Ontem como hoje, a preocupação com a instrução pública se voltava para a formação profissional. Para o Imperador “sobressai a criação de escolas técnicas adaptadas às condições e conveniências locais” e ainda, preconiza a criação de duas universidades, uma no sul e outra no norte “donde partirá o impulso vigoroso e harmônico de que tanto carece o ensino”. A idéia de criação de escolas técnicas, mais de um século depois, encontrou na província da Paraíba um executor dedicado. Hoje são oferecidas mais de três mil vagas nas Escolas Técnicas Integrais Cidadãs espalhadas por este estado, com garantia de ampliação.

Em sua última mensagem, Pedro II tinha as vistas voltadas para a acomodação de imigrantes que começavam a chegar ao País para substituir o trabalho servil. E disse à Assembleia: “Para fortalecer a imigração e aumentar o trabalho agrícola, importa que seja convertida em lei, como julgar vossa sabedoria, a proposta para o fim de regularizar a propriedade territorial e facilitar a aquisição e cultura das terras devolutas. Nessa ocasião resolvereis sobre a conveniência de conceder ao Governo o direito de desapropriar, por utilidade pública, os terrenos marginais das estradas de ferro, que não são aproveitadas pelos proprietários e podem servir de núcleos coloniais”.
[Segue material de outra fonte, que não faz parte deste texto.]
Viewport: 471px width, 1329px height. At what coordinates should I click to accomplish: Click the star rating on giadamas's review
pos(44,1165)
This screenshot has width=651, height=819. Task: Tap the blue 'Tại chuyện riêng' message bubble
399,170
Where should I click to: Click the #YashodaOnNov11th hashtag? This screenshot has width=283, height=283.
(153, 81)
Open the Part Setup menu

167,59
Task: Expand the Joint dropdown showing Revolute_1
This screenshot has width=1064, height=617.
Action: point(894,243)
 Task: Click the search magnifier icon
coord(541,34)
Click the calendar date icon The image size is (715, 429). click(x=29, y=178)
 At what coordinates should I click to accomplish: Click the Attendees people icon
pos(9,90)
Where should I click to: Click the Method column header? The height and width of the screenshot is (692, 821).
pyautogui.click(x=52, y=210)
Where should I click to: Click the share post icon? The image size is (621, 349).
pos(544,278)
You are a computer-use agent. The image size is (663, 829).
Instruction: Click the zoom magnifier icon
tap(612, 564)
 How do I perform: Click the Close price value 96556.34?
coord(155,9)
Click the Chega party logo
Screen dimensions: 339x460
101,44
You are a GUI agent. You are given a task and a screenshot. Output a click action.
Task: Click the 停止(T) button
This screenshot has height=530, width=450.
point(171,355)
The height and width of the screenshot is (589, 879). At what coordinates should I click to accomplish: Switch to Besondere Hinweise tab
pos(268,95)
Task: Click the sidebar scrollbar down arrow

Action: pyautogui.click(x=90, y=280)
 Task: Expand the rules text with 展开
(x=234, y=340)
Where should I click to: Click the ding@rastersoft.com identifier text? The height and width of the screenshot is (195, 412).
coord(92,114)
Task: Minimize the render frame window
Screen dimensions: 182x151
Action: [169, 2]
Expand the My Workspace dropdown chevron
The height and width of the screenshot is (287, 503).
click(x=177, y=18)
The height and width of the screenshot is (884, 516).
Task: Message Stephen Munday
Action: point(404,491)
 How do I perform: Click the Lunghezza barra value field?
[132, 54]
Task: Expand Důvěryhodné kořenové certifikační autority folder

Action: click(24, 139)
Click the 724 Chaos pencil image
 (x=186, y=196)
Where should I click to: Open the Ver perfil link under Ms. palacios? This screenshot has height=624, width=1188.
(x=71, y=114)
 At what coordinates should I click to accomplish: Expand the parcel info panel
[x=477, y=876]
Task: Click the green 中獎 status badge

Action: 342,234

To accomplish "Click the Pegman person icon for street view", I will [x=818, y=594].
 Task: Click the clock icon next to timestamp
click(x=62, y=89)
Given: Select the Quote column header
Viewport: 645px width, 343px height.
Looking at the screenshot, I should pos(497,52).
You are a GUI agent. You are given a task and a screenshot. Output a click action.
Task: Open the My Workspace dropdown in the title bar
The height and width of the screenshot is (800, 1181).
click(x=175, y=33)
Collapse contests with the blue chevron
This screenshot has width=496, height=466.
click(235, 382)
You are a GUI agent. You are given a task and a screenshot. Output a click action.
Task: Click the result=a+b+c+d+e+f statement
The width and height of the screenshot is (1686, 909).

Convém registrar as palavras finais do Imperador Pedro II dirigidas à Assembleia: “Augustos e Digníssimos Srs. Representantes da Nação: Muito haveis feito pelo progresso e felicidade de nossa Pátria, porém muito resta ainda por fazer em uma nação nova, de extenso território, cheia de riquezas naturais e votada pela Providencia aos mais esplendidos destinos. Se é grande o encargo que assumis, não é menor o vosso patriotismo e o Brasil o recorda com a mais segura confiança. Está aberta a sessão”( Nas transcrições mantive a grafia da época).